• [Provided text]
□ □ □ □ □

Historical Echo: From Camp Pennsylvania to the Next War
The next war does not begin when the first round is fired. It begins the moment the warning order drops. In an era of long‑range fires, cyber intrusion, space denial, and ubiquitous sensing, a capable adversary can contest every mile between a motor pool in the continental United States and the objective area overseas. Deployment itself has become the opening battle, and for the U.S. Army, it may be the most decisive one.
War today may begin with a cyber alert, a port shutdown, a delayed train, a GPS outage, and a phone call to a soldier’s family. By the time the first shot is fired, the outcome may already be decided. In 2003, I deployed to war knowing the enemy could not touch us until we crossed the berm. That assumption shaped everything, including our timelines, our confidence, and our sense of control. If I were deploying today, I would assume the opposite: that the enemy is already in contact the moment the warning order drops. The uncomfortable truth is if we treat deployment as a logistics problem instead of a fight, the next war may be lost before it ever begins.

□ □ □ □ □

• [Work instruction 1]
Echo the lines in the rows starting with the line containing "The image size is (883, 779)." and going on through the line containing "Looking at the image, I should click on (362, 118).".

□ □ □ □ □

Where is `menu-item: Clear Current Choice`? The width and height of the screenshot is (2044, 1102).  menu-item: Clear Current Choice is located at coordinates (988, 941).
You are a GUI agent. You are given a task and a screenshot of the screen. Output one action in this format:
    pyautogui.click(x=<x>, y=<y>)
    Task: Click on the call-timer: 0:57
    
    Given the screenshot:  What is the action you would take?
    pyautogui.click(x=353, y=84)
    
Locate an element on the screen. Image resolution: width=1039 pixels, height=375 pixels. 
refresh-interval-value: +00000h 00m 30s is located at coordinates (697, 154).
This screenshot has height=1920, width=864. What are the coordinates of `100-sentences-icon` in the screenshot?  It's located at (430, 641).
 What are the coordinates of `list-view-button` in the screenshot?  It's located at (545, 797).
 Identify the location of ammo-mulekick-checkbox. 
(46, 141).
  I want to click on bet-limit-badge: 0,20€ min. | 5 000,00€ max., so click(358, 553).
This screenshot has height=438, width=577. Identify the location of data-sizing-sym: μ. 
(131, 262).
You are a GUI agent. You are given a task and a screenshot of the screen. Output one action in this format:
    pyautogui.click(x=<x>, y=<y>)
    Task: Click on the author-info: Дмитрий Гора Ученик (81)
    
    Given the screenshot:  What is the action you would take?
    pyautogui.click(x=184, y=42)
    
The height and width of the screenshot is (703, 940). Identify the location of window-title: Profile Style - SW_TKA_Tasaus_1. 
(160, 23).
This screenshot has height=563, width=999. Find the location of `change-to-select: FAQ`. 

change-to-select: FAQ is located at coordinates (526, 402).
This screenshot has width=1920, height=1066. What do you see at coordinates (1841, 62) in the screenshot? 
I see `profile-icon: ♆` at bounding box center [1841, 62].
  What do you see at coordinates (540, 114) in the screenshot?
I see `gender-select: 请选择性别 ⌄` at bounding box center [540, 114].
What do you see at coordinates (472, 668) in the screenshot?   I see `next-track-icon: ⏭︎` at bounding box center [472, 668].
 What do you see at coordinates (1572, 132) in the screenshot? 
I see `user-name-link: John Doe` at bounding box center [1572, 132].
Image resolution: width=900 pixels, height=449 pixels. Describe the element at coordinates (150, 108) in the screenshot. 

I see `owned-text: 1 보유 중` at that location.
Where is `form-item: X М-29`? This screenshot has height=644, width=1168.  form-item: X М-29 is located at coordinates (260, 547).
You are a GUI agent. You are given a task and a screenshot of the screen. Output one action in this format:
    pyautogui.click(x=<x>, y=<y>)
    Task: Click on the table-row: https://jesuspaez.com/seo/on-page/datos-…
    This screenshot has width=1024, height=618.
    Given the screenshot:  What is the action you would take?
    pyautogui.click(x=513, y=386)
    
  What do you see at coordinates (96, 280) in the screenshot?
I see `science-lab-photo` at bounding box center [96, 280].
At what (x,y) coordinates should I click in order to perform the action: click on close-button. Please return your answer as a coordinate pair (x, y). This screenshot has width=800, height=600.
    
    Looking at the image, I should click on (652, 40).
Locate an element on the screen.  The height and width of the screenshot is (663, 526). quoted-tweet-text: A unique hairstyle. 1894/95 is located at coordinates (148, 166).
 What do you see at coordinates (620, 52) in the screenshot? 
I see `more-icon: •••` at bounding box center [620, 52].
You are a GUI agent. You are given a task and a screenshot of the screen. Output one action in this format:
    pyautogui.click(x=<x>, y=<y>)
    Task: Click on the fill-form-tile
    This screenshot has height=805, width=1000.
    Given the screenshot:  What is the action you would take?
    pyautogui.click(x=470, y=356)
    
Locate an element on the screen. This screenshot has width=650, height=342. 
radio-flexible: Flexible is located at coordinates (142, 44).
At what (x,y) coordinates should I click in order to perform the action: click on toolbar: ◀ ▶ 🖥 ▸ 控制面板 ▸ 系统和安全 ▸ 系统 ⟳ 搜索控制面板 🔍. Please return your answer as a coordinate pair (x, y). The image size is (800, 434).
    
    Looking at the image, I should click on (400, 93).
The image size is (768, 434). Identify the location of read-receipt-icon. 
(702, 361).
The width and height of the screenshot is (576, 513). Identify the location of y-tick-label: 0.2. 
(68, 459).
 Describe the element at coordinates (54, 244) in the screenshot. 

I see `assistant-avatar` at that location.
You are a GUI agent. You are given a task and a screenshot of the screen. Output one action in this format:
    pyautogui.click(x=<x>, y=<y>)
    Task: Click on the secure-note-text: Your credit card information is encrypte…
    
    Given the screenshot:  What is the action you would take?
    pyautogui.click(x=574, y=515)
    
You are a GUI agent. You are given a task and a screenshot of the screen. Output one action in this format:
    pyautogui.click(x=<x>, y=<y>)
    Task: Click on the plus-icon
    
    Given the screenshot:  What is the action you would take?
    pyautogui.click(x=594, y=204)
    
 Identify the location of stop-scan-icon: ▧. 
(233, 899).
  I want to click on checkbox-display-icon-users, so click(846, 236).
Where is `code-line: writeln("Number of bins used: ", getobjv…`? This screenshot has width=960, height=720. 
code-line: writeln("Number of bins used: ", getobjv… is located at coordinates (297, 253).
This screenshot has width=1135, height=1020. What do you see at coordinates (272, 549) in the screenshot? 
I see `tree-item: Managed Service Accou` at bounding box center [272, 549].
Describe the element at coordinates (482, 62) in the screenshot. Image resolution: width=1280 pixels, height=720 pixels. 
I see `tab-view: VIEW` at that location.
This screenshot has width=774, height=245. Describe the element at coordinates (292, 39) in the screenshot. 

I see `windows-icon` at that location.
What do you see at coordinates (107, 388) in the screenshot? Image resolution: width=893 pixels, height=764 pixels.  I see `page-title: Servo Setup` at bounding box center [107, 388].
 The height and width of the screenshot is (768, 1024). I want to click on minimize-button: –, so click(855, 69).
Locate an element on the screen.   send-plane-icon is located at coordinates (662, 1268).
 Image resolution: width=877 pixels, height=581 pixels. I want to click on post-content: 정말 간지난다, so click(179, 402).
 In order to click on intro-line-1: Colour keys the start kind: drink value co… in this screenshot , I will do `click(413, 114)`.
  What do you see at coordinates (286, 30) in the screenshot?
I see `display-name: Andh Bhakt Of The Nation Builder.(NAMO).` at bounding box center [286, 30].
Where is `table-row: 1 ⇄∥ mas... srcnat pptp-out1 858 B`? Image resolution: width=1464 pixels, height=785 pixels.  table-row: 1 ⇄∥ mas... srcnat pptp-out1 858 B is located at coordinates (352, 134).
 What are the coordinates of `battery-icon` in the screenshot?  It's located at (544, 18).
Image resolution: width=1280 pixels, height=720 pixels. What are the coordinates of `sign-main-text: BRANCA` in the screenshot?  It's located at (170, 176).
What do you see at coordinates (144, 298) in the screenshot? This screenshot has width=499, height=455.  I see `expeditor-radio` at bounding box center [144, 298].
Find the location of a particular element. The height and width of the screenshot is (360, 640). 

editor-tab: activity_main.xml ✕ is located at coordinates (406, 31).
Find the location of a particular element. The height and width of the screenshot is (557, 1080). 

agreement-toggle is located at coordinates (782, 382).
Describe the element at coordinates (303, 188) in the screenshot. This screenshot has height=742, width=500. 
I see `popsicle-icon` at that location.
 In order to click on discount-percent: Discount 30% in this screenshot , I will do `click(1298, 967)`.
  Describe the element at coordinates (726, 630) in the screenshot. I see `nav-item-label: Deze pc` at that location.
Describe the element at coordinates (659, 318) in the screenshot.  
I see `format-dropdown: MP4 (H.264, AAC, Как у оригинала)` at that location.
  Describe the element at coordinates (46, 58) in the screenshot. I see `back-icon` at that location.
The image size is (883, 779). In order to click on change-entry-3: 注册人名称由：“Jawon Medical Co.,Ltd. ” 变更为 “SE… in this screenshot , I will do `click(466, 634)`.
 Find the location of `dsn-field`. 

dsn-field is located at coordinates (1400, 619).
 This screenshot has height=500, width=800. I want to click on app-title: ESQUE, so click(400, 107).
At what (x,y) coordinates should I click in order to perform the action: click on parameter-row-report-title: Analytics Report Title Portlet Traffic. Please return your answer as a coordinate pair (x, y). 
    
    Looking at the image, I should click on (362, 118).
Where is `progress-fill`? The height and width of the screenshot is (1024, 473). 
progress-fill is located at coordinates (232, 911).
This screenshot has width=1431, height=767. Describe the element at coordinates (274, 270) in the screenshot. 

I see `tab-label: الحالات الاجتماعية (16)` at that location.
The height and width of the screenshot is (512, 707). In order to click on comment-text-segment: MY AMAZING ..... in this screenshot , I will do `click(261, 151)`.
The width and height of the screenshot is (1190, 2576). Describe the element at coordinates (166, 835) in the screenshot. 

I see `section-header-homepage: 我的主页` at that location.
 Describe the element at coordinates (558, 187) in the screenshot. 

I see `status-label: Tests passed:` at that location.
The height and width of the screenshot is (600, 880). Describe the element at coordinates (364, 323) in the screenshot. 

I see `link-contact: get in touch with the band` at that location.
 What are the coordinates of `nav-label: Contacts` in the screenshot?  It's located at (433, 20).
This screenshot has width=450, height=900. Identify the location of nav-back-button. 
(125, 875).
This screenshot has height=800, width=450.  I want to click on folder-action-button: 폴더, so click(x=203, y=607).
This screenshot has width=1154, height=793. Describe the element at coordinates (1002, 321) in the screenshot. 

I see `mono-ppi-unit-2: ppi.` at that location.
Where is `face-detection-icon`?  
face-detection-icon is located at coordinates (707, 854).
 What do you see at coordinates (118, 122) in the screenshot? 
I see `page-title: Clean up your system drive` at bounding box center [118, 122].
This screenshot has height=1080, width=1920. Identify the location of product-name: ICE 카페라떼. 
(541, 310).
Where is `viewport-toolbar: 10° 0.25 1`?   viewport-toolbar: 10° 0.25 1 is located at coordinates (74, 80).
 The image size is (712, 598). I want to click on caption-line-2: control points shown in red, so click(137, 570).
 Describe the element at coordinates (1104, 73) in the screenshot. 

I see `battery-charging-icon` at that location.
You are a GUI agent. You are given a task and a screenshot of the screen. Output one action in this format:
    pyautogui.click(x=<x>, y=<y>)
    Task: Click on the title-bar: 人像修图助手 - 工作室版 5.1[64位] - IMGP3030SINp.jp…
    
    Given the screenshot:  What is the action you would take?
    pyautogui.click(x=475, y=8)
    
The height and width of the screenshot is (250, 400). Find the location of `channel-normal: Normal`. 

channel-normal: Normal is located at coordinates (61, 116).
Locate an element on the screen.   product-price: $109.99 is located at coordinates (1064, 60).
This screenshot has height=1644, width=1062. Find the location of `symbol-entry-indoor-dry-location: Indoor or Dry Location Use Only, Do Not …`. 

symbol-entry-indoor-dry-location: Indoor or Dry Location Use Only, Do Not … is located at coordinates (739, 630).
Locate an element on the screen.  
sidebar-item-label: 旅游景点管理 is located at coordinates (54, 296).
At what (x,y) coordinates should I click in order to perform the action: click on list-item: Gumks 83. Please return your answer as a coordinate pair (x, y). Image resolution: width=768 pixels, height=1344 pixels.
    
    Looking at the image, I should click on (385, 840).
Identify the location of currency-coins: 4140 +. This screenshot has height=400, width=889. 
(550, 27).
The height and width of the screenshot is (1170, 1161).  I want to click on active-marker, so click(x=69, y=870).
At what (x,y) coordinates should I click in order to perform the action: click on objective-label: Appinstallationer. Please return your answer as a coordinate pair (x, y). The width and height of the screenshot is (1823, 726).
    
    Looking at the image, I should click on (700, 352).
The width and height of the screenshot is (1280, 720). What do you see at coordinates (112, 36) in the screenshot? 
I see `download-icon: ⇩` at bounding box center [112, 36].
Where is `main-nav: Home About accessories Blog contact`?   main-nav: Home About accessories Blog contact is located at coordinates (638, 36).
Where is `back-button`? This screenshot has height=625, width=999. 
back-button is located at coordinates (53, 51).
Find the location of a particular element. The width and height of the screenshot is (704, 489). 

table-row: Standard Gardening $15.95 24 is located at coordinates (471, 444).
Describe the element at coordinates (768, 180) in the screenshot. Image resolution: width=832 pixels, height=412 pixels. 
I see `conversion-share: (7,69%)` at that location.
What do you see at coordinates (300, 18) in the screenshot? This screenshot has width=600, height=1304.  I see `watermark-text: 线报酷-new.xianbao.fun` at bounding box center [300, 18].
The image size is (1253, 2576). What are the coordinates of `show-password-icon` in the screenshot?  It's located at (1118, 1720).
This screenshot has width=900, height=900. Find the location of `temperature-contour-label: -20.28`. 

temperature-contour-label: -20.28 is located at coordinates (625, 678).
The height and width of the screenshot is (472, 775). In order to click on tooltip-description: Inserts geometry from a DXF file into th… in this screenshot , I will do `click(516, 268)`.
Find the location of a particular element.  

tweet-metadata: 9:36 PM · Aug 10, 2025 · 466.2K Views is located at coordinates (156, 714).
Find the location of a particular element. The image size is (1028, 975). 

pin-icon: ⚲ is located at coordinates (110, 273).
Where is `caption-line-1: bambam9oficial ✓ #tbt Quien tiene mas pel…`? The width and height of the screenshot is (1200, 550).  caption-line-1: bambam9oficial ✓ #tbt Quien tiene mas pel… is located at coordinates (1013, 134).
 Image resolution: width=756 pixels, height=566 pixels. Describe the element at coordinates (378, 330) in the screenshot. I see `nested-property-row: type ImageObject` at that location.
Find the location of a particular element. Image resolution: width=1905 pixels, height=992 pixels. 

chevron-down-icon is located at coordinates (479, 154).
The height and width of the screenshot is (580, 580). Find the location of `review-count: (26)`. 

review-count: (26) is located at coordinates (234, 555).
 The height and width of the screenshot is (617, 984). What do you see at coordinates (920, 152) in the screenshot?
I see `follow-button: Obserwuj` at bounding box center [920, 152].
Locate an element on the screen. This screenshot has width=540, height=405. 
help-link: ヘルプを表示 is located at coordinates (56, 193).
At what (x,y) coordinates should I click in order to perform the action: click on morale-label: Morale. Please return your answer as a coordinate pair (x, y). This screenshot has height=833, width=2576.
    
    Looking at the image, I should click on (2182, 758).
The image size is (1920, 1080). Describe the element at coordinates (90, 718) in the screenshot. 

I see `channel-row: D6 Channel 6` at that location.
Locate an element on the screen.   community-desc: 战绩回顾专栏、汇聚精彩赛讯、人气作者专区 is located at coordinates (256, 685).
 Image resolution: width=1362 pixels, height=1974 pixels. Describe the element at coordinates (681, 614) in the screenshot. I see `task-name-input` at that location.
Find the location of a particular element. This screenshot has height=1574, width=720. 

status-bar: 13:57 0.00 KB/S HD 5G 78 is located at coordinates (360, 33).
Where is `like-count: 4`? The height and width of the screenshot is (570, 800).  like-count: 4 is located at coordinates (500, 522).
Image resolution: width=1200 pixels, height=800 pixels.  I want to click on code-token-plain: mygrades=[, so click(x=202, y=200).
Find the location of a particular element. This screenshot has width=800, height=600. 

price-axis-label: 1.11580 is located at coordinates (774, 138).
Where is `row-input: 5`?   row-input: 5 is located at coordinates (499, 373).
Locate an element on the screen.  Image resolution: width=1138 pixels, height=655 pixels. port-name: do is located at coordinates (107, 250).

□ □ □ □ □

• [Work instruction 2]
Duplicate the full text about deployment as the opening battle of the next war.

• [Response 1]
The image size is (883, 779). In order to click on change-entry-3: 注册人名称由：“Jawon Medical Co.,Ltd. ” 变更为 “SE… in this screenshot , I will do `click(466, 634)`.
 Find the location of `dsn-field`. 

dsn-field is located at coordinates (1400, 619).
 This screenshot has height=500, width=800. I want to click on app-title: ESQUE, so click(400, 107).
At what (x,y) coordinates should I click in order to perform the action: click on parameter-row-report-title: Analytics Report Title Portlet Traffic. Please return your answer as a coordinate pair (x, y). 
    
    Looking at the image, I should click on (362, 118).

• [Response 2]
Historical Echo: From Camp Pennsylvania to the Next War
The next war does not begin when the first round is fired. It begins the moment the warning order drops. In an era of long‑range fires, cyber intrusion, space denial, and ubiquitous sensing, a capable adversary can contest every mile between a motor pool in the continental United States and the objective area overseas. Deployment itself has become the opening battle, and for the U.S. Army, it may be the most decisive one.
War today may begin with a cyber alert, a port shutdown, a delayed train, a GPS outage, and a phone call to a soldier’s family. By the time the first shot is fired, the outcome may already be decided. In 2003, I deployed to war knowing the enemy could not touch us until we crossed the berm. That assumption shaped everything, including our timelines, our confidence, and our sense of control. If I were deploying today, I would assume the opposite: that the enemy is already in contact the moment the warning order drops. The uncomfortable truth is if we treat deployment as a logistics problem instead of a fight, the next war may be lost before it ever begins.